An invisible index is an alternative to making an index unusable or even to drop it. An invisible index is maintained for any DML operation but is not used by the optimizer unless you explicitly specify the index with a hint.

Applications often have to be modified without being able to bring the complete application offline. Invisible indexes enable you to leverage temporary index structures for certain operations or modules of an application without affecting the overall application. Furthermore, invisible indexes can be used to test the removal of an index without dropping it right away, thus enabling a grace period for testing in production environments.

2.2.4.7 Materialized View Logging Control

Oracle Database 11g Release 1 has added session-level control for materialized view logs. The capture of changes for materialized views (materialized view logs) can be disabled for an individual session while logging continues for changes made by other sessions. This feature reduces Application patching downtime.

2.2.4.8 Dependent PL/SQL Recompilation After Online Table Redefinition

This feature minimizes the need to recompile dependent PL/SQL packages after an online table redefinition. If the redefinition does not logically affect the PL/SQL packages, recompilation is not needed. This optimization is turned on by default.

This feature reduces the time and effort to manually recompile dependent PL/SQL after an online table redefinition. This also includes views, synonyms, and other table dependent objects (with the exception of triggers) that are not logically affected by the redefinition.

2.3 Optimizing Grid Computing and Disaster Recovery Solutions

With Grid Computing and new standby database capabilities, you can leverage and scale your existing system infrastructure. For the primary database, this implies that all hardware resources are leveraged for performance and scalability. For secondary or disaster recovery systems, system and database resources can be used for real-time query or reporting serving a production purpose while in standby database role. With Oracle Database 11g Release 1 (11.1), Oracle Data Guard can be integral part of your IT operations and application business.

This section covers the following topics:

2.3.1 Grid Computing

Grid computing is a computing architecture that effectively pools large numbers of servers and storage into a flexible, on-demand computing resource for all enterprise computing needs.

Oracle Database captures the cost advantages of Grid enterprise computing without sacrificing performance, scalability, security, manageability, functionality, or system availability. A Database Server Grid is a collection of commodity servers connected together to run on one or more databases. A Database Storage Grid is a collection of low-cost modular storage arrays combined together and accessed by the computers in the Database Server Grid.

With the Database Server and Storage Grid, you can build standby and testing Hubs to leverage a pool of system resources. The system resources can be dynamically allocated and deallocated depending on various priorities. For example, if the production database fails over to one of the standby databases in the standby hub, it will acquire more system and storage resources while the testing resources may be temporarily starved. With Grid technologies, you can enable high level of utilization and low TCO without sacrificing business requirements.

Figure 2-6 illustrates the Database Server Grid and Database Storage Grid in a Grid enterprise computing environment.

Figure 2-6 Grid Computing Environment

Description of Figure 2-6 follows
Description of "Figure 2-6 Grid Computing Environment"

2.3.2 Database Server Grid

The availability of low-cost and reliable blade servers, small multiprocessor servers, and inexpensive open-source operating systems such as Linux, has made it possible to build a Database Server Grid that is highly available, scalable, flexible, and manageable.

Oracle RAC is the technology that enables a Database Server Grid by providing a single database that spans multiple low-cost servers yet appears to the application as a single, unified database system. Oracle RAC provides flexibility to dynamically provision resources and services within the Grid as computing needs change, and to add systems to the Grid as capacity demands increase.
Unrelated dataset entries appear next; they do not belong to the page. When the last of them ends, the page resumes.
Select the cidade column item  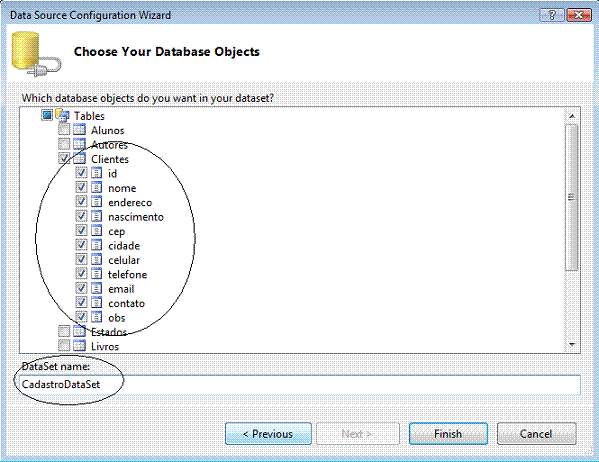point(124,246)
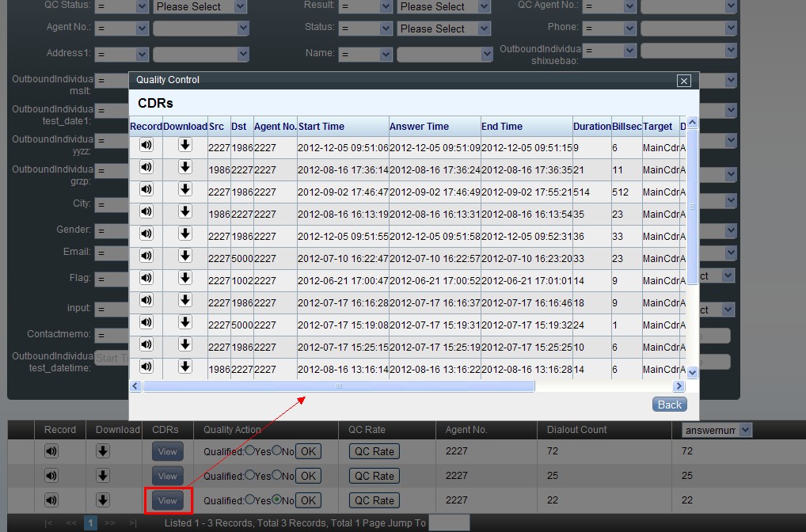Expand the Agent No. operator dropdown

tap(143, 29)
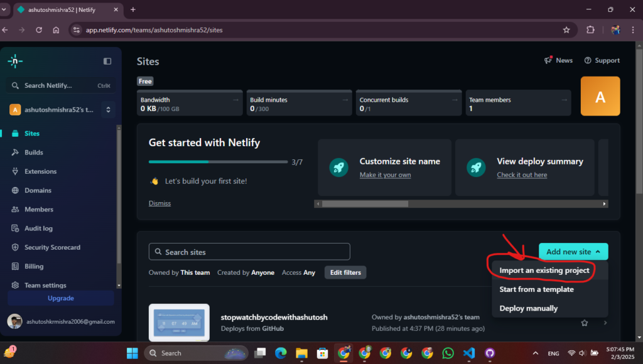Favorite the stopwatchbycodewithashutosh site
This screenshot has width=643, height=364.
coord(585,323)
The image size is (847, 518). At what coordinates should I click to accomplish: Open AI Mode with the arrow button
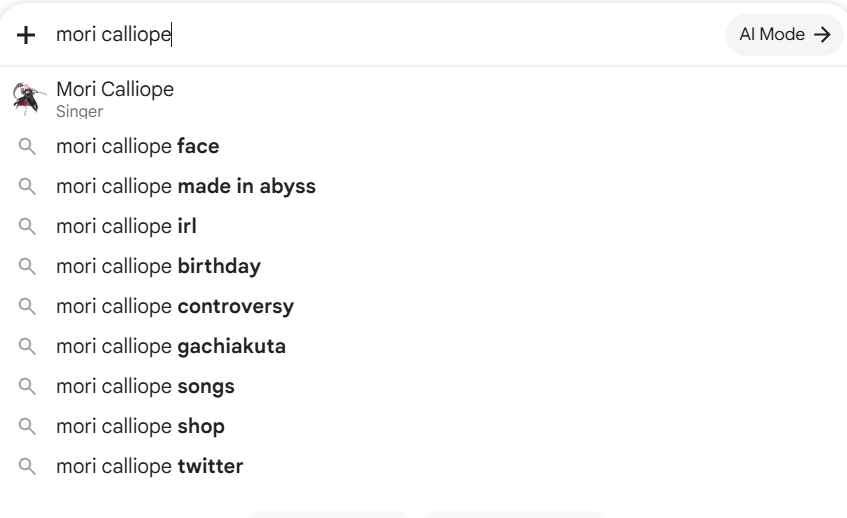click(784, 35)
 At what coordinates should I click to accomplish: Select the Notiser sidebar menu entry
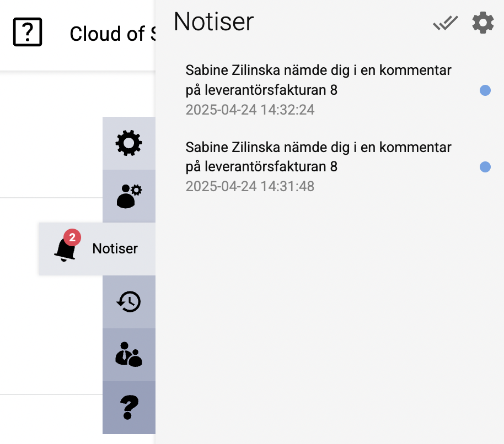(x=114, y=249)
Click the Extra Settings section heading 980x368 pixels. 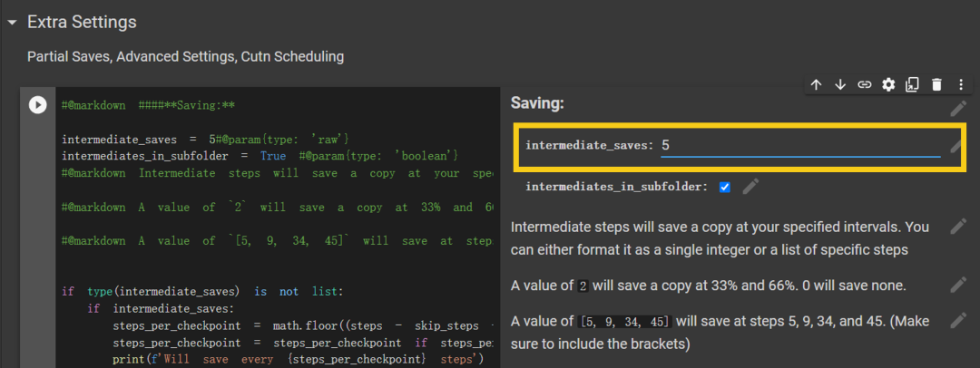(82, 22)
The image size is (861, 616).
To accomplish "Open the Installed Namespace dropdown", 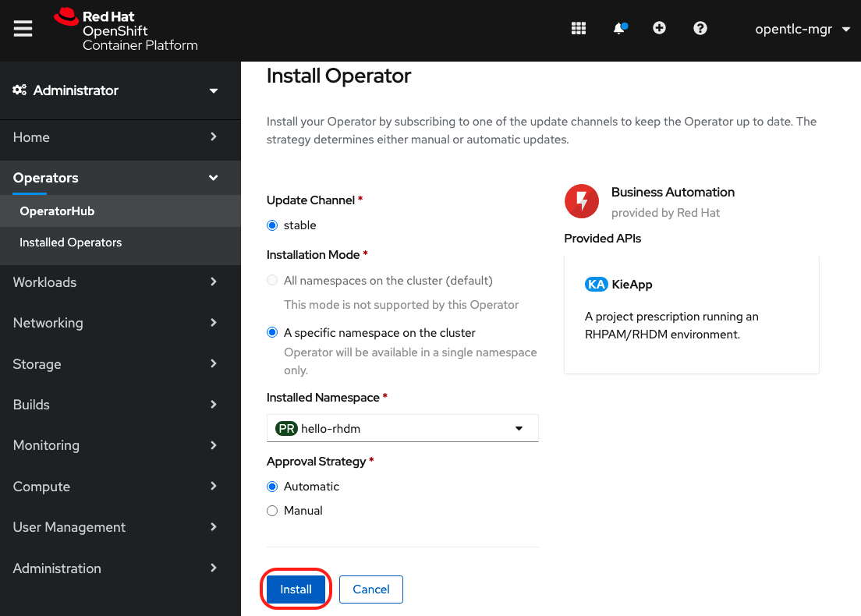I will point(402,428).

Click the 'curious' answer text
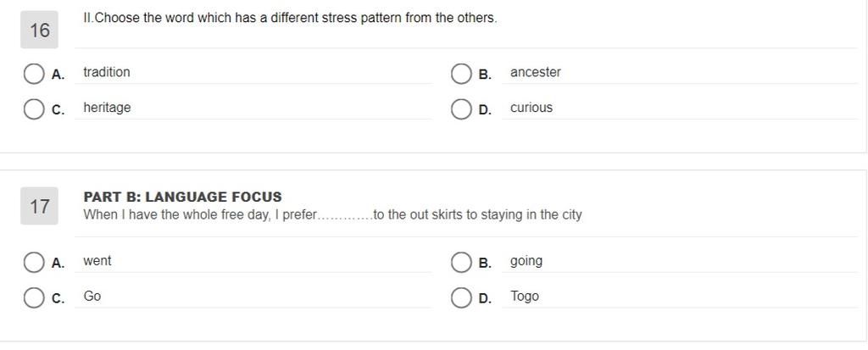[531, 108]
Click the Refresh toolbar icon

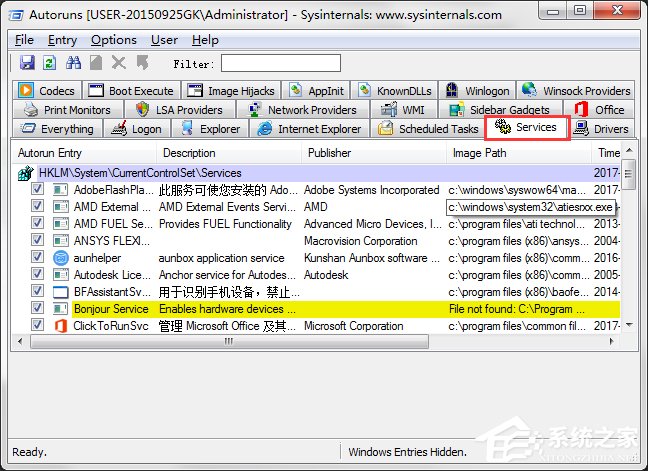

In addition, Oracle RAC provides protection from system failures by automatically recovering the processing of a failed node by any of the surviving systems running the database, and facilitating the reconnection of clients and redistribution of load affected by the failed system.

2.3.3 Database Storage Grid

The availability of low-cost ATA disk-based storage arrays and low-cost storage networks has made it possible to use a Database Storage Grid with Oracle Database at very low cost. A DBA can use the Automatic Storage Management (ASM) interface to specify the disks within the Database Storage Grid that ASM should manage across all server and storage platforms. ASM partitions the disk space and evenly distributes the data storage throughout the entire storage array. Additionally, ASM automatically redistributes the data storage as storage arrays are added or removed from the Database Storage Grid.
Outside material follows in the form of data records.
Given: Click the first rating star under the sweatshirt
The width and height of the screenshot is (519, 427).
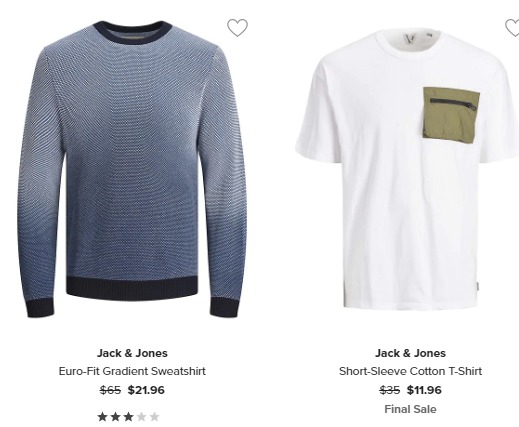Looking at the screenshot, I should tap(103, 417).
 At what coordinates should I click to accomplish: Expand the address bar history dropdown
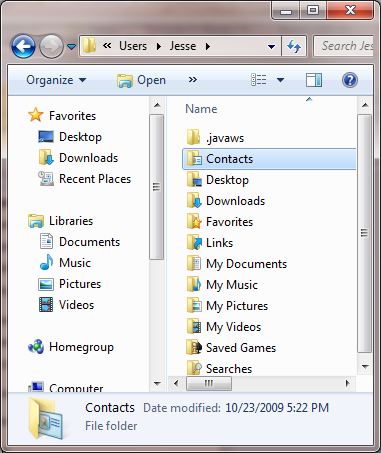[272, 46]
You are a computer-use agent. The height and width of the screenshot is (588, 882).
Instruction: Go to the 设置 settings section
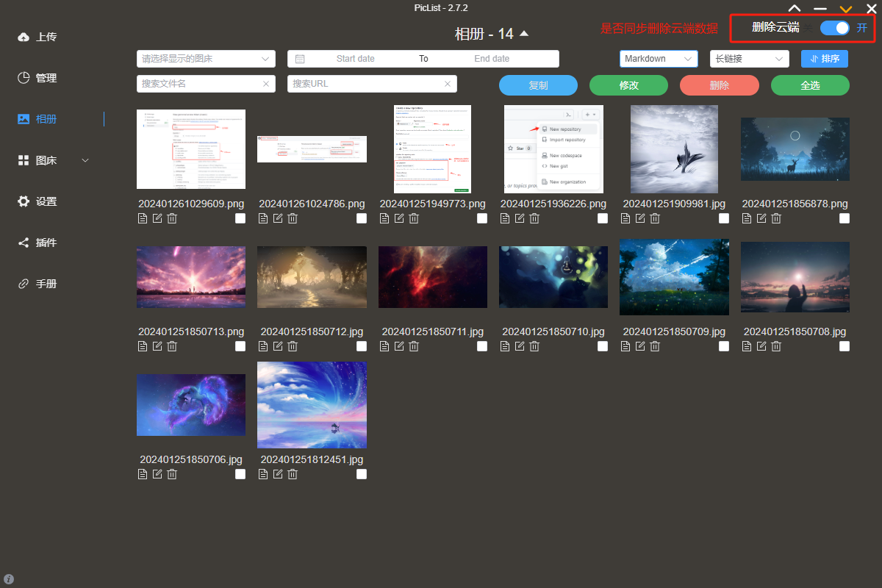coord(46,201)
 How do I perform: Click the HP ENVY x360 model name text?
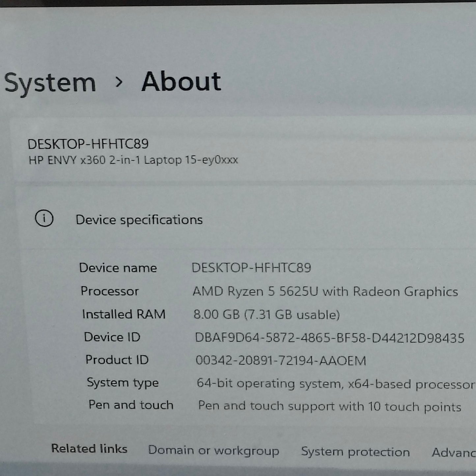(x=133, y=160)
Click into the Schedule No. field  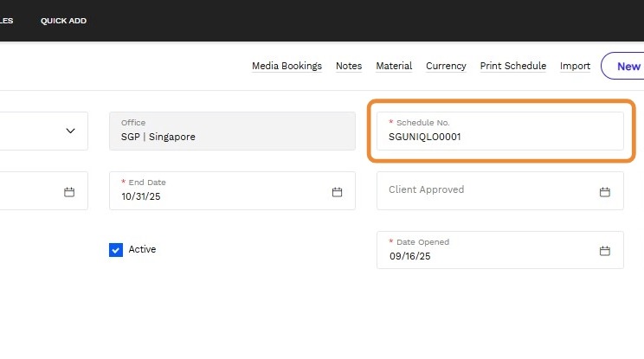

2.3.4 Disaster Recovery Solutions with Better Standby Database Usage

Beginning in Oracle Database 11g, standby databases can be used for dynamic IT and application requirements in addition to providing disaster recovery. The real-time query feature in Oracle Data Guard enables you to use physical standby databases for other useful work during normal operations, in addition to providing a disaster-recovery solution.

The following sections describe the Oracle Data Guard features that help you to leverage physical standby databases for additional business purposes:

2.3.4.1 Real-Time Query Physical Standby Databases

Data Guard Redo Apply (physical standby database) has proven to be a popular solution for disaster recovery due to its relative simplicity, high performance, and superior level of data protection. Beginning with Oracle Database 11g, a physical standby database can be open read-only while redo apply is active. This means that you can run queries and reports against an up-to-date physical standby database without compromising data protection or extending recovery time in the event a failover is required. This makes every physical standby database able to support productive uses even while in standby role.
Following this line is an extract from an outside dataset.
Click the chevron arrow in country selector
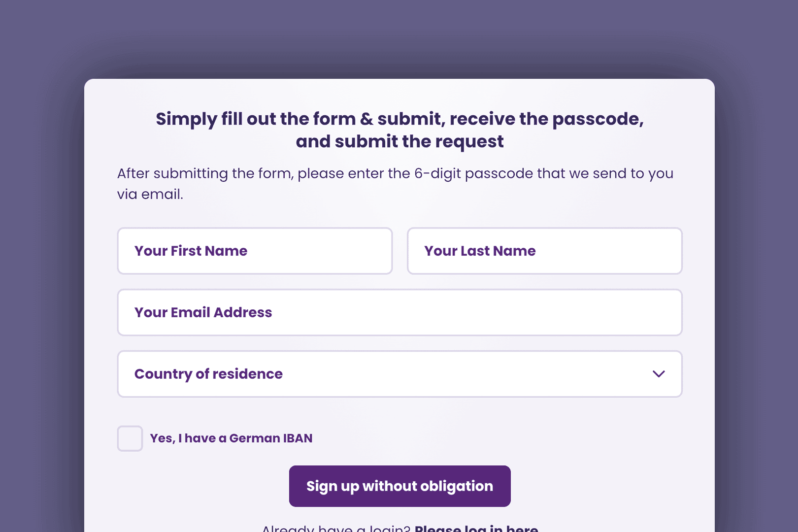The width and height of the screenshot is (798, 532). [659, 374]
To enable real-time query, open the database in read-only mode and then issue the ALTER DATABASE RECOVER MANAGED STANDBY statement. Note that the COMPATIBLE parameter must be set to 11.0.0 on both the primary and physical standby databases. Using this feature is totally transparent to applications.

Real-time query provides an ultimate high availability solution because it:

  • Supports Oracle RAC on the primary and standby databases

    Real-time query works on both single-instance and Oracle RAC physical standby databases. Although Redo Apply can be running on only one Oracle RAC instance, you can have all of the instances running in read-only mode while Redo Apply is running on one instance.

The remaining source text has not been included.